Bei uns auf der Erde ist der südliche Polarvortex wesentlich besser ausgebildet als der nördliche, da auf der Südhalbkugel weniger Landmasse im Weg ist. Denn trifft dieser Luftstrom auf Land, entsteht Reibung, die die Struktur stört. Auf Saturn gibt es naheliegenderweise keine Landmassen, da er aus Gas besteht. Deswegen ist sein Polarwirbel extrem stabil – immerhin gibt es ihn seit mindestens fünfunddreißig Jahren. Für die Forscher ist das wunderbar, denn die Enttäuschung wäre schon groß gewesen, wenn das mysteriöse Hexagon zwanzig Jahre nach Voyager verschwunden gewesen wäre. Jedenfalls ist das Sechseck auf dem Saturn 30.000 Kilometer breit, jede der sechs Seiten ist mit knapp 14.000 Kilometern so lang, dass wir problemlos die Erde hineinlegen könnten, und die Winde, die diese Form erschaffen, toben mit über 300 Kilometer pro Stunde (darin sind sie übrigens unserem irdischen Jetstream nicht unähnlich; auch auf der Erde gibt es verdammt ungemütliche Orte). Innerhalb dieser Struktur bilden sich kleinere Wirbel: Stürme, die den größten irdischen Hurrikan Sandy (1.520 Kilometer im Durchmesser) problemlos in den Schatten stellen. Im Zentrum des Wirbels liegt ein Polares Tiefdruckgebiet, das gegen den Uhrzeigersinn rotiert.

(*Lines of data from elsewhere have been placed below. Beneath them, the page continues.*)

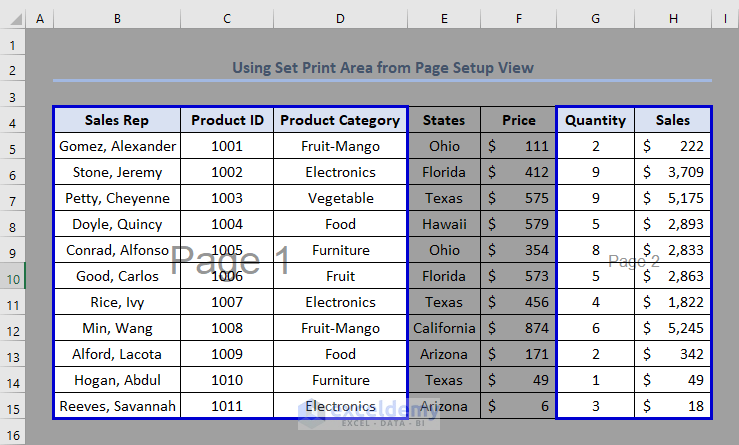Select cell containing Gomez, Alexander
739x445 pixels.
tap(117, 146)
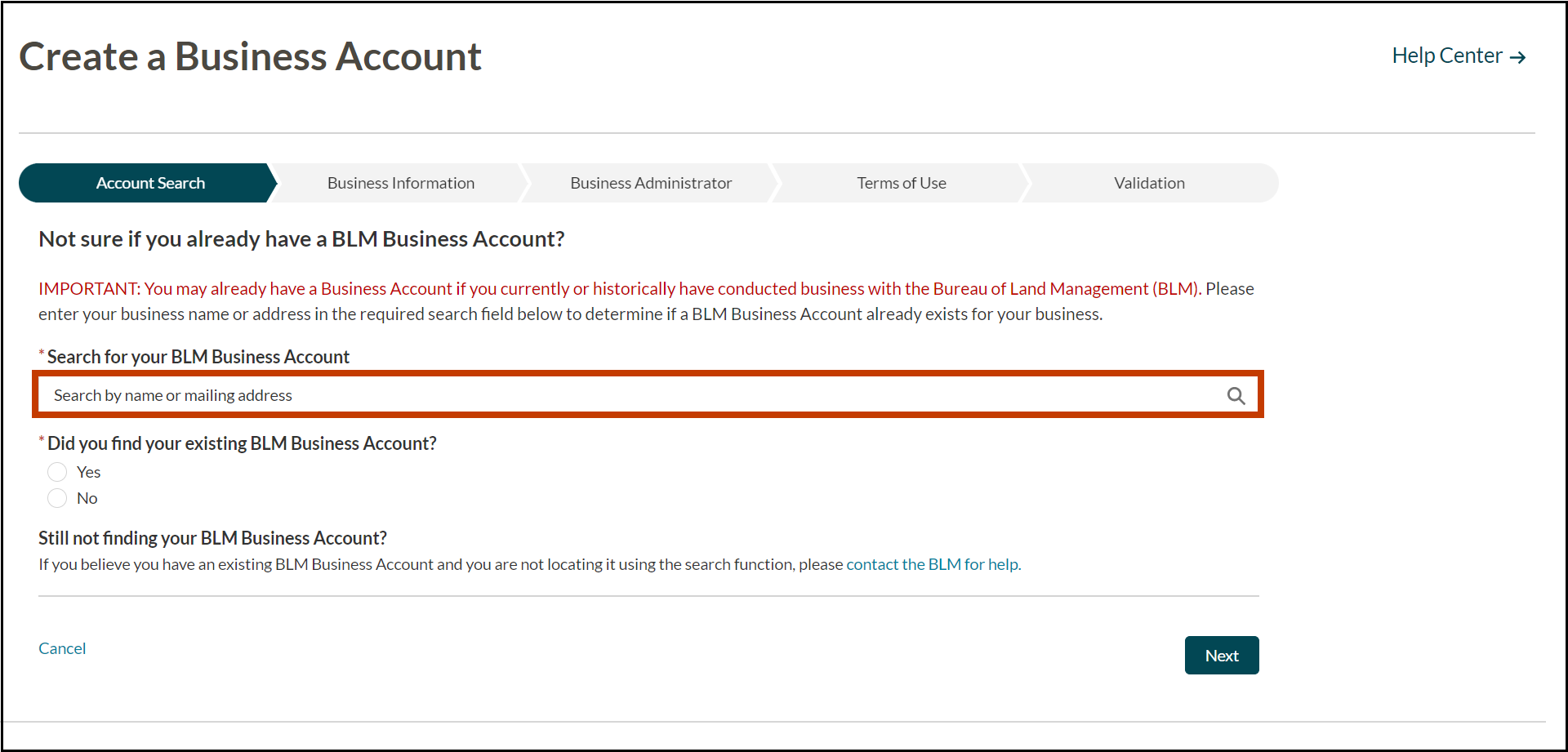The image size is (1568, 752).
Task: Open the 'contact the BLM for help' link
Action: click(932, 564)
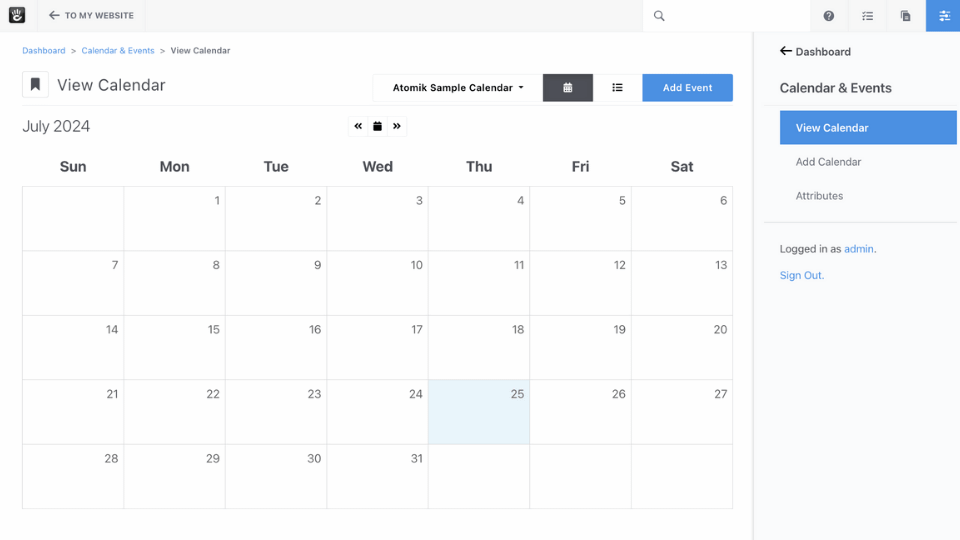Open Add Calendar in the sidebar
Screen dimensions: 960x540
click(x=828, y=162)
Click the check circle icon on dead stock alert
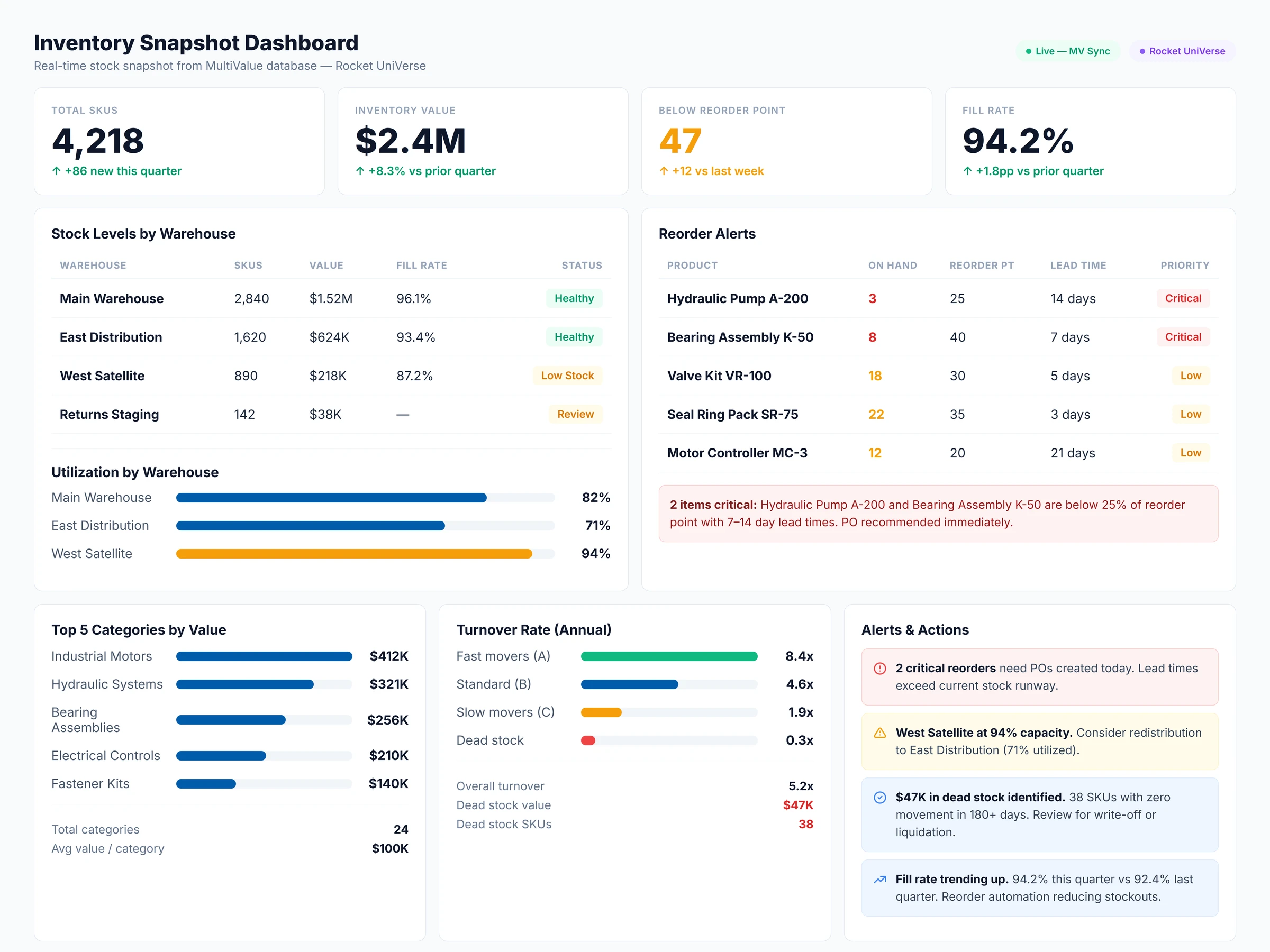 [879, 797]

Wieso hat dieser Sturm nun so eine bemerkenswert regelmäßige geometrische Form? Die NASA? Aliens? Die Illuminaten? Nein, schnöde Fluiddynamik. Letztes Jahr fanden Wissenschaftler heraus, dass man Sechsecke, aber auch andere Polygone in rotierenden Flüssigkeiten im Labor erzeugen kann, wenn die Flüssigkeit im Zentrum schneller rotiert, als weiter außen. Und ja, Luft verhält sich im großskaligen Sinn tatsächlich wie eine Flüssigkeit.  Also doch wieder bloß Physik. Die Bilder, die Cassini von dieser riesigen geometrischen Struktur gemacht hat, sind aber wirklich beeindruckend. Und es wird noch besser: 2017 ist Sommersonnenwende auf Saturn, das heißt sein Nordpol und damit der beeindruckende Polarvortex werden traumhaft für ein Abschiedsfoto ausgeleuchtet. Denn wenn es am schönsten ist, soll man bekanntlich gehen – das Missionsende ist für 2017 angesetzt, dann lässt sich Cassini in den Planeten fallen, den sie seit dreizehn Jahren begleitet hat.

Da sage noch einer, Geometrie wäre langweilig.

Judith Homann hat einen Master in Meteorologie von der Universität Innsbruck und interessiert sich auch für extraterrestrische Wetteraktivitäten.